La ópera prima como director del comediante Jordan Peele es una de las parodias de horror (¿racial?) más provocadoras y divertidas de los últimos años: como buena farsa subversiva ya está levantando algunas cejas, sobre todo del ala conservadora de los blancos en Estados Unidos, seguidores de Trump, que lo acusan de racismo “al revés”.

La historia comienza cuando Rose (Allison Williams), la típica chica blanca, millorania y llena de culpas liberales lleva a Chris, su novio negro, a la finca de sus padres, un neurocirujano y una psiquiatra (interpretados con una buena dosis de sutil creepiness por Bradley Whitford y Catherine Keener). Al llegar, Chris (el británico Daniel Kaluuya) empieza a sentirse extrañamente claustrofóbico en un lugar donde no tienen más que comentarios amables -quizás demasiado amables- para los afroamericanos. Que si Obama es lo mejor que les ha pasado, que si Chris podría jugar al golf como Tiger Woods: la familia delira estereotipos liberales y políticamente correctos mientras dos criados (negros) deambulan con la mirada perdida por la casa.

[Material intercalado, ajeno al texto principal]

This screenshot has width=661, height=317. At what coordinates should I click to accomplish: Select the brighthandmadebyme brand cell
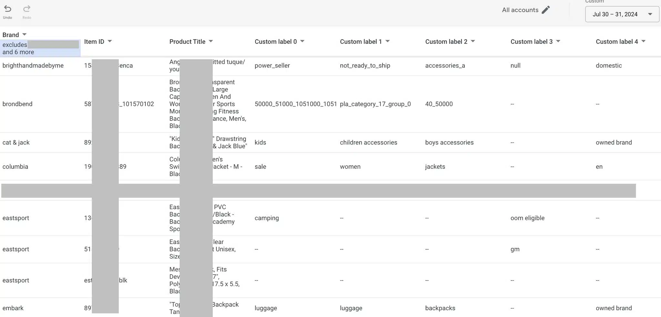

Escrita con un gran filo y timing por Peele (hijo en la vida real de un matrimonio interracial), la cinta se da el lujo de presentar una historia sarcástica, llena de suspenso, actual y horripilante al mismo tiempo, pues la idea de una sociedad secreta de blancos que se torna amenazante para los negros tiene punzantes paralelismos con la realidad. Ante todo, la cinta funciona porque el personaje principal tiene hondura, un pasado que le llena de culpa, y la alegoría semi-zombie no le regresa a la superficie. Divertida e intrigante, la cinta prueba que todavía hay que contar sobre el horror social que nos aqueja de distintas formas.